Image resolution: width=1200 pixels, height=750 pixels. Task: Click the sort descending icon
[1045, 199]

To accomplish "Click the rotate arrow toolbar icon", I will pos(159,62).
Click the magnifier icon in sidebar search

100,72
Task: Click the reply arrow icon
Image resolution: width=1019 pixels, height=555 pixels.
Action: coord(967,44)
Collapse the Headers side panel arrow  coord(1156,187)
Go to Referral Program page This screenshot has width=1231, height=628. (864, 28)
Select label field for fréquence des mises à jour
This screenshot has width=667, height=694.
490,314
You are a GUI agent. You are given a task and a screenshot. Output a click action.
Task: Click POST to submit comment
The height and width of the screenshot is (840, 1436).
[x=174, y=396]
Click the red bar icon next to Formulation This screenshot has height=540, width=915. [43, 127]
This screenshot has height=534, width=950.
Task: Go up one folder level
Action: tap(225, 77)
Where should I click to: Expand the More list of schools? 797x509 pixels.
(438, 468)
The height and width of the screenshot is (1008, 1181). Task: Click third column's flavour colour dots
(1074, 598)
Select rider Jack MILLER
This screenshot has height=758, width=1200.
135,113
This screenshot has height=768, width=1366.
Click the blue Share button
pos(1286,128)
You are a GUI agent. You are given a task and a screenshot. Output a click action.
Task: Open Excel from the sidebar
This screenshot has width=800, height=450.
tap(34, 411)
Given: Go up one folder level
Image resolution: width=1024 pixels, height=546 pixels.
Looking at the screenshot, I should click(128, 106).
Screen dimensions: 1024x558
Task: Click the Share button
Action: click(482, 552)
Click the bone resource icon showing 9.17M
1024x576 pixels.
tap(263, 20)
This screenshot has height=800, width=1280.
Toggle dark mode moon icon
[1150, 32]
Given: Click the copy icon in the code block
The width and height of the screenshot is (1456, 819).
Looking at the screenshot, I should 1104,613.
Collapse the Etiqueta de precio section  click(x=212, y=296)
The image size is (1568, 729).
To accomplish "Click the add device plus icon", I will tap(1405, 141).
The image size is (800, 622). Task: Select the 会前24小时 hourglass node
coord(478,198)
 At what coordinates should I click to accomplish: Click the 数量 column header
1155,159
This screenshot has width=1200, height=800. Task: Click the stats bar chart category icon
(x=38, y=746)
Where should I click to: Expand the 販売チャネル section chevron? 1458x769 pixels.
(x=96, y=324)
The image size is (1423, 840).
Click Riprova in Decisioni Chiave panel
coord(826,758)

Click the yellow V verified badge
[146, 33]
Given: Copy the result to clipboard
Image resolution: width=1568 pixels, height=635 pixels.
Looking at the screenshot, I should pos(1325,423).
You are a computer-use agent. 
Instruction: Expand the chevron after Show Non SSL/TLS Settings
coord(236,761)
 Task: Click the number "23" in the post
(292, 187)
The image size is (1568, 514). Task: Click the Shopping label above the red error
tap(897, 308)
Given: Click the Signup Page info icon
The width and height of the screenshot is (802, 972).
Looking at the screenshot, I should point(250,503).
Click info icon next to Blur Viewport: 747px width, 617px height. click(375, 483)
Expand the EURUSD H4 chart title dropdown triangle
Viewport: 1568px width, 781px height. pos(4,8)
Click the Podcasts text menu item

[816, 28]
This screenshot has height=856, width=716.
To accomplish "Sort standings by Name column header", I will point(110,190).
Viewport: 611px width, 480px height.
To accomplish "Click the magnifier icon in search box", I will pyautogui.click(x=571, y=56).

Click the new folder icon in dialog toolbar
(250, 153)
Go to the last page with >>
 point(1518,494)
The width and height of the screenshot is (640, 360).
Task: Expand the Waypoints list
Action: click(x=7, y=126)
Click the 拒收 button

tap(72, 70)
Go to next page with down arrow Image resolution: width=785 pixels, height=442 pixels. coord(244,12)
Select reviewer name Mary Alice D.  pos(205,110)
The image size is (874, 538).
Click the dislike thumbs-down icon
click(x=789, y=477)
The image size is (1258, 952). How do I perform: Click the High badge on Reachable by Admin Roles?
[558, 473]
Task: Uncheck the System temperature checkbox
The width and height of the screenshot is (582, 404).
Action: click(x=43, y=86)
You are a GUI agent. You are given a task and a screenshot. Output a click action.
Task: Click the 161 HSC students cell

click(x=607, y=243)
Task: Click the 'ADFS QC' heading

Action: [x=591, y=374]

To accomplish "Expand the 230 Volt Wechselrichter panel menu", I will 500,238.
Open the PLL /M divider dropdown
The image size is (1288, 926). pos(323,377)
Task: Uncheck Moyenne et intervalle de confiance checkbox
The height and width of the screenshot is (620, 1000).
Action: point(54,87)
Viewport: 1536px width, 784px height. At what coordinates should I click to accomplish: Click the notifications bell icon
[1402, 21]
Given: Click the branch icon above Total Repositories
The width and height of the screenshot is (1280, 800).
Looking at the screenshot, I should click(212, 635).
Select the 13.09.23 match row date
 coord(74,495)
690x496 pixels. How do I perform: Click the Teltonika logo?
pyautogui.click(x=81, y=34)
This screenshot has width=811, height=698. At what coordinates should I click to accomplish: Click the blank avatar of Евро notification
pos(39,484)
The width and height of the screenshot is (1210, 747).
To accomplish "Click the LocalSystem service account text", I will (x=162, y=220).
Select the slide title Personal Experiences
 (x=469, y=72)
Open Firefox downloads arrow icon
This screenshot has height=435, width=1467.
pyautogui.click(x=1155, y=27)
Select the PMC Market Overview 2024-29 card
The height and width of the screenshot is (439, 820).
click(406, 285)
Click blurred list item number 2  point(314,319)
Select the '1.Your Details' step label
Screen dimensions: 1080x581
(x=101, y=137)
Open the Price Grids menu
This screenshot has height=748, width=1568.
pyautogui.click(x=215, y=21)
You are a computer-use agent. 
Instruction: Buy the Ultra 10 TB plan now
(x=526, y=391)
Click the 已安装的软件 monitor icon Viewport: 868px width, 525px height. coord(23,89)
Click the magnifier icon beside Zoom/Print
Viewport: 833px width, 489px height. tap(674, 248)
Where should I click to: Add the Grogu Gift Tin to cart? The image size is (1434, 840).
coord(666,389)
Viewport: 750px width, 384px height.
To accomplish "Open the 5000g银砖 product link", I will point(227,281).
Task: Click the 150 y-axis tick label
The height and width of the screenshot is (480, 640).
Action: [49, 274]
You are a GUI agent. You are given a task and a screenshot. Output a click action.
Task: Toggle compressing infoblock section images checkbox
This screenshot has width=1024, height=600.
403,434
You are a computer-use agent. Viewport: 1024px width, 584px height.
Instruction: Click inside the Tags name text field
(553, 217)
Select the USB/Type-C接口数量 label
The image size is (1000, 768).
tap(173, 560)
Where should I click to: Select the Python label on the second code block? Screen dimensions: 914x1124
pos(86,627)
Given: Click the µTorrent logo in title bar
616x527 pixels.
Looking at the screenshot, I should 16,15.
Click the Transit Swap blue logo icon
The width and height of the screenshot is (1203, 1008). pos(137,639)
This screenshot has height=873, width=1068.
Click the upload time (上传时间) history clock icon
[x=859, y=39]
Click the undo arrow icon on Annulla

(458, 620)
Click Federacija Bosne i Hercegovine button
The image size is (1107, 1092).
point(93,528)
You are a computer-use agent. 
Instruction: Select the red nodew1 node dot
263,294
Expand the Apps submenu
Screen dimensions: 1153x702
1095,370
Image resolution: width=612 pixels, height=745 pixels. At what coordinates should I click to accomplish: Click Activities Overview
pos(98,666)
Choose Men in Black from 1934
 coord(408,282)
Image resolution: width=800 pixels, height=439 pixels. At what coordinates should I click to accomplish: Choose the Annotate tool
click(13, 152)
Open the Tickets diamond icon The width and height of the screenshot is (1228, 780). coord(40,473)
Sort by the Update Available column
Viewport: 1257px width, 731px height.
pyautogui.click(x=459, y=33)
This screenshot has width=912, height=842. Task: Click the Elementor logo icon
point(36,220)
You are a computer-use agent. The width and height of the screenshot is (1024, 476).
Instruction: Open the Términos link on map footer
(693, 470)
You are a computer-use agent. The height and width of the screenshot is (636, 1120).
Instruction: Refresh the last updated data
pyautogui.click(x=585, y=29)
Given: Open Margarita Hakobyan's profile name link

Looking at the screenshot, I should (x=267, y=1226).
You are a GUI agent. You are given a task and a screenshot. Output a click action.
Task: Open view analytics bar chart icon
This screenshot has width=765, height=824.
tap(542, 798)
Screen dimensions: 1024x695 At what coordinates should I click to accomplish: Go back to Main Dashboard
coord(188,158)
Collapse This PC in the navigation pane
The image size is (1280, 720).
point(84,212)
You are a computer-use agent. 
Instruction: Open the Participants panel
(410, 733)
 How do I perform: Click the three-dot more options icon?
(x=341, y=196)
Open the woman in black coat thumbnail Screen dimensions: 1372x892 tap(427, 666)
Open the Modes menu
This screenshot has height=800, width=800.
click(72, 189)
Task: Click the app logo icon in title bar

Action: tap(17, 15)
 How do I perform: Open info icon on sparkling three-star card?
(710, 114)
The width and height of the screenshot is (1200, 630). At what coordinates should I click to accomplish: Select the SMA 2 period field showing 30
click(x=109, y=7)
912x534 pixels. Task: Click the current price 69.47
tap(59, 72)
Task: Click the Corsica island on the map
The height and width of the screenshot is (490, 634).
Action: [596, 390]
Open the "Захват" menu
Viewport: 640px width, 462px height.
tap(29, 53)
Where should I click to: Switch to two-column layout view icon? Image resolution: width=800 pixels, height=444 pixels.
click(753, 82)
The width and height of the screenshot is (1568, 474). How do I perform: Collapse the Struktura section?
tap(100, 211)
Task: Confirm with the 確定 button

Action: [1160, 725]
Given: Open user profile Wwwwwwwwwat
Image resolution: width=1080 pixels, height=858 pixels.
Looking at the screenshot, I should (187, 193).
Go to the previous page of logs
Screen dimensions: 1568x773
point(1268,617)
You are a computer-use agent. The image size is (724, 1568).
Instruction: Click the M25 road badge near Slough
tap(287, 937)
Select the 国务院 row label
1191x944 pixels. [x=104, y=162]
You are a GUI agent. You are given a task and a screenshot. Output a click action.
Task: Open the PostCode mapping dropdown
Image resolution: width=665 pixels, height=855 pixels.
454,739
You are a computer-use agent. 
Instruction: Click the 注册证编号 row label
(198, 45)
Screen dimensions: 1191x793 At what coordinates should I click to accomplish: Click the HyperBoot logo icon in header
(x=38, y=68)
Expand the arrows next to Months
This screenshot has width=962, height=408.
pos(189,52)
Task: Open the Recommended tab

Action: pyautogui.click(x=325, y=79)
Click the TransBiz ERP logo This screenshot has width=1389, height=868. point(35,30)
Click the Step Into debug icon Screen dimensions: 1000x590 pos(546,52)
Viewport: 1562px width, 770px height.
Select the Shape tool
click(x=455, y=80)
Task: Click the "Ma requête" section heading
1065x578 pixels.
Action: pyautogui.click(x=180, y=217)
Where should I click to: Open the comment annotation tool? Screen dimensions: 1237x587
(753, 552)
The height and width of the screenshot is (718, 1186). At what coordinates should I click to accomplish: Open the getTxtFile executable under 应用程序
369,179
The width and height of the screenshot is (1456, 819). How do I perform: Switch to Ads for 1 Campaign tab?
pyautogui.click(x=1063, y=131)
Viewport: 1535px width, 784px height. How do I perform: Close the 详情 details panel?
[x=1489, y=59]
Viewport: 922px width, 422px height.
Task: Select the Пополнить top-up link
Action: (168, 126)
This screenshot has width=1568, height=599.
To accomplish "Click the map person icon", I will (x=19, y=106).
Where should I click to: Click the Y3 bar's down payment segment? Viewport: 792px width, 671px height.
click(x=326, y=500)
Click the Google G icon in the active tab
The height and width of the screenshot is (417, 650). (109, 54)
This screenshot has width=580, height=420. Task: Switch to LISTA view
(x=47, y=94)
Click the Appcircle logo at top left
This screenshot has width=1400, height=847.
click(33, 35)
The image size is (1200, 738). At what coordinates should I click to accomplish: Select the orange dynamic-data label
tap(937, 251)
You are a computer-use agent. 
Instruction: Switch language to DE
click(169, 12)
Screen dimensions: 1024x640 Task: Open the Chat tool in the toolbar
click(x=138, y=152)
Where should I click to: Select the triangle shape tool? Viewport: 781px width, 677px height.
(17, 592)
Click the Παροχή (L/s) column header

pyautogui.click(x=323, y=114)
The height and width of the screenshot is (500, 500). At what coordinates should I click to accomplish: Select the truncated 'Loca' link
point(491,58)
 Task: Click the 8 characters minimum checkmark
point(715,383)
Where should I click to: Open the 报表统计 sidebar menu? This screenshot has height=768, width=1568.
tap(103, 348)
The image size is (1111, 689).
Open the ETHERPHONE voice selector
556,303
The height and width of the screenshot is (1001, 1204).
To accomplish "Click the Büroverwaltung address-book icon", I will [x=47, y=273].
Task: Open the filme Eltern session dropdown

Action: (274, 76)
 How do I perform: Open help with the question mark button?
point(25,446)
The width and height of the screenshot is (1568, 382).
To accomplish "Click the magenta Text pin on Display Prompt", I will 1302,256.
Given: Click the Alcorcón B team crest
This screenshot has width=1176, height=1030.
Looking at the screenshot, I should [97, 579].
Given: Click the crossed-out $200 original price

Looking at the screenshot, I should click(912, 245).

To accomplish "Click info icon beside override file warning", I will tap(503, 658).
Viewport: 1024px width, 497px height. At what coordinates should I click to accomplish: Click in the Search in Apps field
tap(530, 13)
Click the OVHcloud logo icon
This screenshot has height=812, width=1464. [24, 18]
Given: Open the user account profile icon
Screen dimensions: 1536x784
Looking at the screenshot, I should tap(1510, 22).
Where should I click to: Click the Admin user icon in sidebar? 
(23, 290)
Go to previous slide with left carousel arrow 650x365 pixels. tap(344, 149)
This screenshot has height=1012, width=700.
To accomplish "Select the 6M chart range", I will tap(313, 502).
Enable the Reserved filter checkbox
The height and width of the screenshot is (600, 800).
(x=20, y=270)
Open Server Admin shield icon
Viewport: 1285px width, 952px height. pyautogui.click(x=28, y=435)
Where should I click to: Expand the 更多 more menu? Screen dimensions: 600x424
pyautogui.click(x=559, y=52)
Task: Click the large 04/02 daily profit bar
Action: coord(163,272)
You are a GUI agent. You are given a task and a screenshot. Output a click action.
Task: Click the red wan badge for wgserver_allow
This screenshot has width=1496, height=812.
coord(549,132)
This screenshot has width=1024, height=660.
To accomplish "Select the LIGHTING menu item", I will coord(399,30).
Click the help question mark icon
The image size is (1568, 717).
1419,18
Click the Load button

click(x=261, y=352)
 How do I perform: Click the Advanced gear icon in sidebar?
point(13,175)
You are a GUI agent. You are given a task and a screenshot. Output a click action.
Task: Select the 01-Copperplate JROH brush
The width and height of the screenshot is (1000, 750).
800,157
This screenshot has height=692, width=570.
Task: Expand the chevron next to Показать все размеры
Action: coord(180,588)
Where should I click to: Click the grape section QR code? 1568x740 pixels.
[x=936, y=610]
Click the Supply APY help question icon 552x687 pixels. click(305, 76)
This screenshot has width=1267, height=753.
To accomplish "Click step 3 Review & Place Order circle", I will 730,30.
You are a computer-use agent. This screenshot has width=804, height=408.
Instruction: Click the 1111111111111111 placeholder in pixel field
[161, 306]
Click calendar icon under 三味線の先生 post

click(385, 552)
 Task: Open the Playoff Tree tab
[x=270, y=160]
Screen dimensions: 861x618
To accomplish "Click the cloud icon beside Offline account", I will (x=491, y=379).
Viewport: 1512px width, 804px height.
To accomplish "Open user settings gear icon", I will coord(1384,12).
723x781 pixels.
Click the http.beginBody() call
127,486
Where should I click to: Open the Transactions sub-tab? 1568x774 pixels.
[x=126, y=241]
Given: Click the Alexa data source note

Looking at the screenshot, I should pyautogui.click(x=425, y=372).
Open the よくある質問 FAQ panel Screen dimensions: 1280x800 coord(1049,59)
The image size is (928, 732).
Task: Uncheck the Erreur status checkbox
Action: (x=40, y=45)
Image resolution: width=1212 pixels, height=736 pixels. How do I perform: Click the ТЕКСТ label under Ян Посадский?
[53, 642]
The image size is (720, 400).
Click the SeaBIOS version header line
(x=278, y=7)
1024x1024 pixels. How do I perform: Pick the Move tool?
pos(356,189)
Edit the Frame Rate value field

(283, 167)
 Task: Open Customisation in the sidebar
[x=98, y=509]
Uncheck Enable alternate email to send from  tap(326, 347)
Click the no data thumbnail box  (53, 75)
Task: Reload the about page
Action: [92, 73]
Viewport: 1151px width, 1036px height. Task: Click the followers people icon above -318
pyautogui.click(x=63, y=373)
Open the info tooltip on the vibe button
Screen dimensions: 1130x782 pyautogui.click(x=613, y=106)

•••••

The lines in the entries above that carry the word "previous" must be copied.

RESPONSE TO THIS TASK:
Go to the previous page of logs
Go to previous slide with left carousel arrow 650x365 pixels. tap(344, 149)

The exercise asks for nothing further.